Source material:
○ ○ ○ ○ ○

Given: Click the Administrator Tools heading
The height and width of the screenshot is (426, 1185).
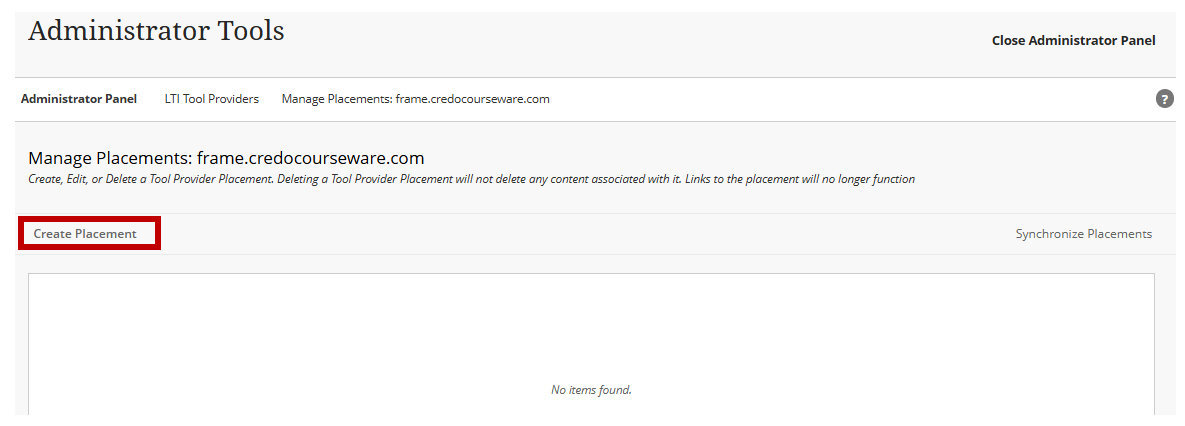Looking at the screenshot, I should coord(156,31).
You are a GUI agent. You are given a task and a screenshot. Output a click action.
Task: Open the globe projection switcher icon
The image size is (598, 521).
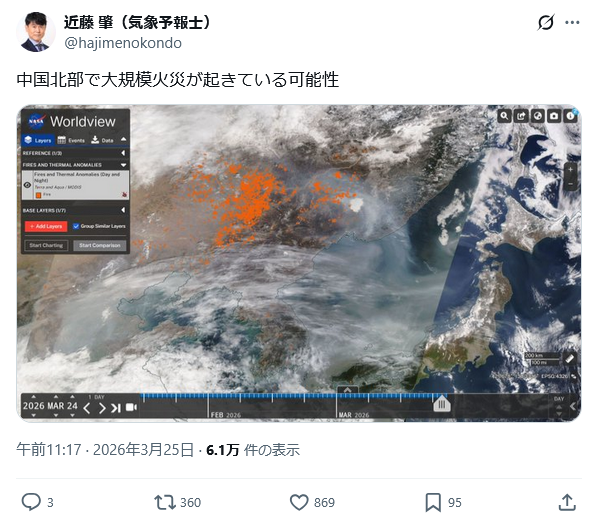click(538, 116)
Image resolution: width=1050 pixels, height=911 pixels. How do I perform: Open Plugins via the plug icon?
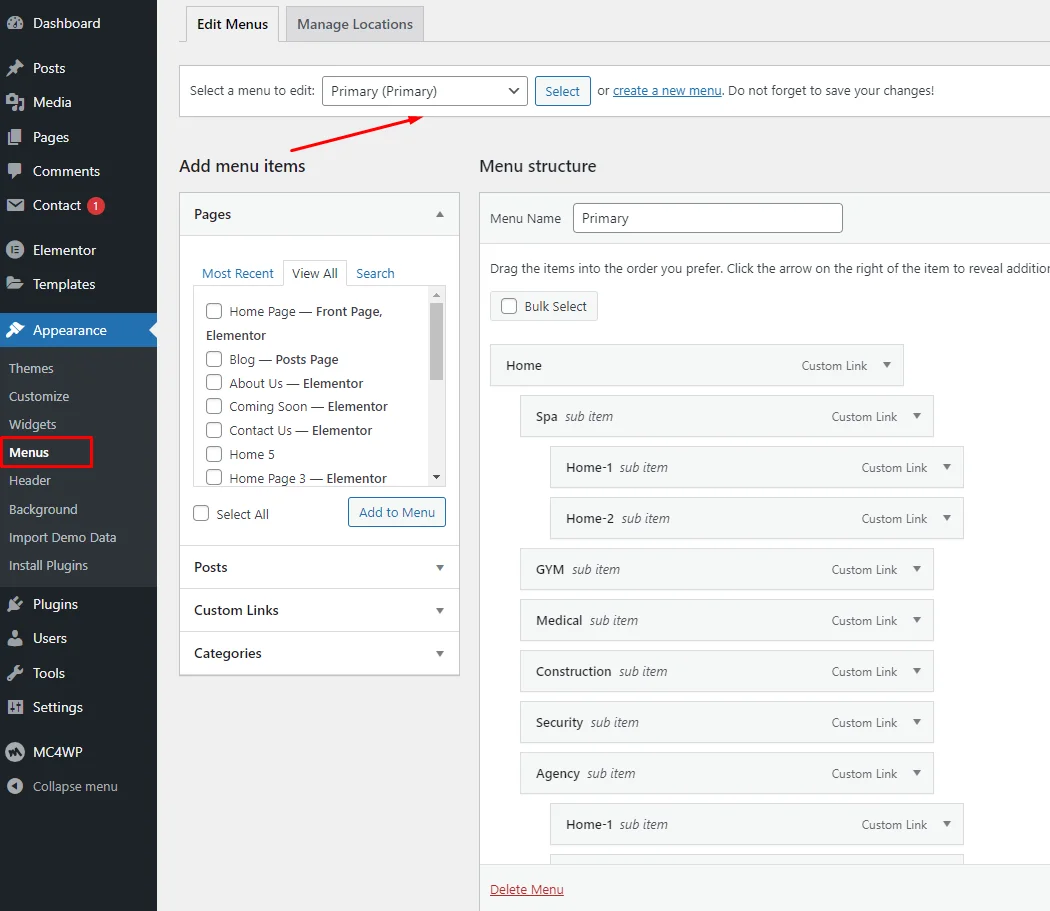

○ ○ ○ ○ ○

What you should do: Each entry is to be returned precisely as it appears, but the pictures are to be dropped.

Reply:
Given: Click the Administrator Tools heading
The height and width of the screenshot is (426, 1185).
Looking at the screenshot, I should coord(156,31).
You are a GUI agent. You are given a task and a screenshot. Output a click action.
Task: Open the globe projection switcher icon
The image size is (598, 521).
click(538, 116)
Image resolution: width=1050 pixels, height=911 pixels. How do I perform: Open Plugins via the plug icon?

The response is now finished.